After reading the entries below, copy word for word the lines from the first through the line containing "Следущая → (1095, 565)", and stop there.

Saved data entries:
BEGIN

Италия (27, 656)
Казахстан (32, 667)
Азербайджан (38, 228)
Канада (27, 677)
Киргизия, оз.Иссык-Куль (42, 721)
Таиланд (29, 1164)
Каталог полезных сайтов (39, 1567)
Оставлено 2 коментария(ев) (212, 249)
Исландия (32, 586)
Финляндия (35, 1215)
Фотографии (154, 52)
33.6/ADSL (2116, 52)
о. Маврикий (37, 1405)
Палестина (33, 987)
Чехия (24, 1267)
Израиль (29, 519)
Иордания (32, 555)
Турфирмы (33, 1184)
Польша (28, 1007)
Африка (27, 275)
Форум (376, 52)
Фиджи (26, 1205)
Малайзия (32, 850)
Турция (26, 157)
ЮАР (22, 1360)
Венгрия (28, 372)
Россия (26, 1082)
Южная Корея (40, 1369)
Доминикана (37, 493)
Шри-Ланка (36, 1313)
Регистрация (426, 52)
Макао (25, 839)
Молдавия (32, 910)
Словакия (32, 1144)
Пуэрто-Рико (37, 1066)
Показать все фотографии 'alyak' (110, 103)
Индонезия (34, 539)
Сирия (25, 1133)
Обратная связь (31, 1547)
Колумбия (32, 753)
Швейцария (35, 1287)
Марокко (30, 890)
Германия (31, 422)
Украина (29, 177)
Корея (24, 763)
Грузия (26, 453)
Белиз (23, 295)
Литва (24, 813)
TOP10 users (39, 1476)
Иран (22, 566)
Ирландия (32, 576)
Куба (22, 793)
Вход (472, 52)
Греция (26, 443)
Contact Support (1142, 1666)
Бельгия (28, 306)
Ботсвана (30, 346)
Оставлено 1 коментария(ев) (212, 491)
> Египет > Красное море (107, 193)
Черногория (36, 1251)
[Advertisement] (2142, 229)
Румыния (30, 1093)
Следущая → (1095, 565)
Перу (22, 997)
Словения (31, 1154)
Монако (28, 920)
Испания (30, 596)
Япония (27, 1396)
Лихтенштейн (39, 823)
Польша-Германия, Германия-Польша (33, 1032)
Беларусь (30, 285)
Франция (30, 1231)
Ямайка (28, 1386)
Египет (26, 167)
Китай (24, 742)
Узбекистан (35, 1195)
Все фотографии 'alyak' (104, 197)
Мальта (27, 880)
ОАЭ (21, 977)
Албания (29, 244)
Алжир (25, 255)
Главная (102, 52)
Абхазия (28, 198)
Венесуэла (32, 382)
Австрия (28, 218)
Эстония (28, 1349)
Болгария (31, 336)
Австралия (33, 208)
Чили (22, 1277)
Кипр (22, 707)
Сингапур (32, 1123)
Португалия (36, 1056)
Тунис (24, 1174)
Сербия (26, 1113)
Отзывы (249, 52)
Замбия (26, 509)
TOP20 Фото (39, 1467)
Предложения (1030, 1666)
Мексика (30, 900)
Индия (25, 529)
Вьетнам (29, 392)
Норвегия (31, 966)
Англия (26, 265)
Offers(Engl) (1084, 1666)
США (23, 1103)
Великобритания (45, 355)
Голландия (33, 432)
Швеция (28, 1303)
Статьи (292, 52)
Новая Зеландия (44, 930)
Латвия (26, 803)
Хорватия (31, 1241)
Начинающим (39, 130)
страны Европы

END

§ **TASK OUTPUT**:
Италия (27, 656)
Казахстан (32, 667)
Азербайджан (38, 228)
Канада (27, 677)
Киргизия, оз.Иссык-Куль (42, 721)
Таиланд (29, 1164)
Каталог полезных сайтов (39, 1567)
Оставлено 2 коментария(ев) (212, 249)
Исландия (32, 586)
Финляндия (35, 1215)
Фотографии (154, 52)
33.6/ADSL (2116, 52)
о. Маврикий (37, 1405)
Палестина (33, 987)
Чехия (24, 1267)
Израиль (29, 519)
Иордания (32, 555)
Турфирмы (33, 1184)
Польша (28, 1007)
Африка (27, 275)
Форум (376, 52)
Фиджи (26, 1205)
Малайзия (32, 850)
Турция (26, 157)
ЮАР (22, 1360)
Венгрия (28, 372)
Россия (26, 1082)
Южная Корея (40, 1369)
Доминикана (37, 493)
Шри-Ланка (36, 1313)
Регистрация (426, 52)
Макао (25, 839)
Молдавия (32, 910)
Словакия (32, 1144)
Пуэрто-Рико (37, 1066)
Показать все фотографии 'alyak' (110, 103)
Индонезия (34, 539)
Сирия (25, 1133)
Обратная связь (31, 1547)
Колумбия (32, 753)
Швейцария (35, 1287)
Марокко (30, 890)
Германия (31, 422)
Украина (29, 177)
Корея (24, 763)
Грузия (26, 453)
Белиз (23, 295)
Литва (24, 813)
TOP10 users (39, 1476)
Иран (22, 566)
Ирландия (32, 576)
Куба (22, 793)
Вход (472, 52)
Греция (26, 443)
Contact Support (1142, 1666)
Бельгия (28, 306)
Ботсвана (30, 346)
Оставлено 1 коментария(ев) (212, 491)
> Египет > Красное море (107, 193)
Черногория (36, 1251)
[Advertisement] (2142, 229)
Румыния (30, 1093)
Следущая → (1095, 565)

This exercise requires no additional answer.